Che il presidente stesso fosse riuscito a scampare al terremoto lo ha dovuto annunciare il suo ambasciatore dal Messico, il primo a ritrovare il contatto certo con lui da fuori, dopo la violenza delle scosse di ieri che ha ammutolito tutto, radio, televisioni, telefoni e ha lasciato aperte solo comunicazioni sporadiche via Internet. Préval ha fatto il conto incredulo della devastazione: “Il Parlamento è crollato. L’ufficio delle tasse è crollato. Le scuole sono crollate. Gli ospedali sono crollati. Il paese è distrutto”. Anche il suo palazzo presidenziale, un Campidoglio color latte in una zona ariosa della città, è crollato uccidendo gli occupanti, ma lui, e la sua famiglia, per caso erano fuori.

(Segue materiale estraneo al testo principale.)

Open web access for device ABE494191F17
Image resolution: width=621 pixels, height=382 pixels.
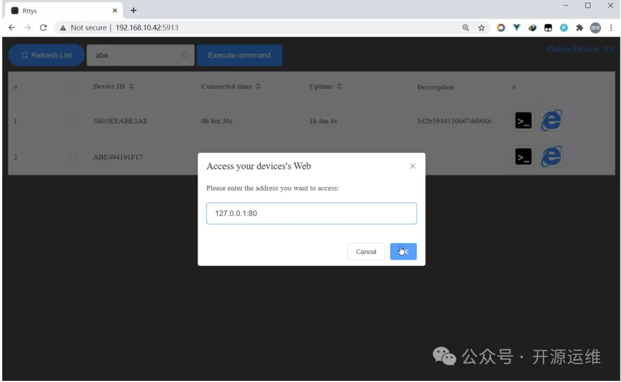tap(551, 156)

Anche i ministeri dell’Interno e della Sanità, l’ambasciata di Francia, il comando della missione dei Caschi blu delle Nazioni Unite – a cui tutti hanno pensato di chiedere soccorso, prima di scoprire che era stato colpito duramente e che fra i morti c’è anche il comandante della missione – gli alberghi non esistono più. Cinquanta francesi mancano all’appello, e anche una ventina di militari dell’Onu. La cattedrale gotica di Notre Dame di Port-au-Prince è venuta giù, e sotto le macerie è morto l’arcivescovo, monsignor Serge Miot. L’arcivescovado, le grandi chiese e i seminari sono stati tutti distrutti, dicono i missionari cattolici, abituati a tutto ma non a questo.
Il premier di Haiti, Jean-Max Bellerive, dice alla Cnn che il terremoto potrebbe aver causato non decine, ma un centinaio di migliaia di morti. Dopo le scosse, raccontano i testimoni, sulla linea della costa, prima affollata di casupole e ora ingombra di macerie, sono arrivate anche le ondate di acqua smosse dal terremoto, “a fare galleggiare i cadaveri e a portarseli via”. Il centro d’allerta americano per gli tsunami ha dato l’allarme a Cuba – dove trentamila persone sono state evacuate dalla parte meridionale dell’isola – alla Repubblica Dominicana e alle Bahamas, ma poi l’allarme è rientrato.

Il lavoro di salvataggio e di recupero è cominciato, ma tutti i soccorritori già sul campo mandano lo stesso messaggio: il paese più povero del continente americano è a pezzi, non riuscirà a curarsi da solo. L’America, che per prima ha mandato un volo di ricognizione militare sull’isola per sapere che cosa è successo, ha mobilitato “tutte le risorse, perché l’aiuto nelle prime 72 ore sarà fondamentale”; l’Unione europea ha stanziato tre milioni di euro per il soccorso più urgente, a cui si stanno aggiungendo quelli in arrivo dai singoli paesi.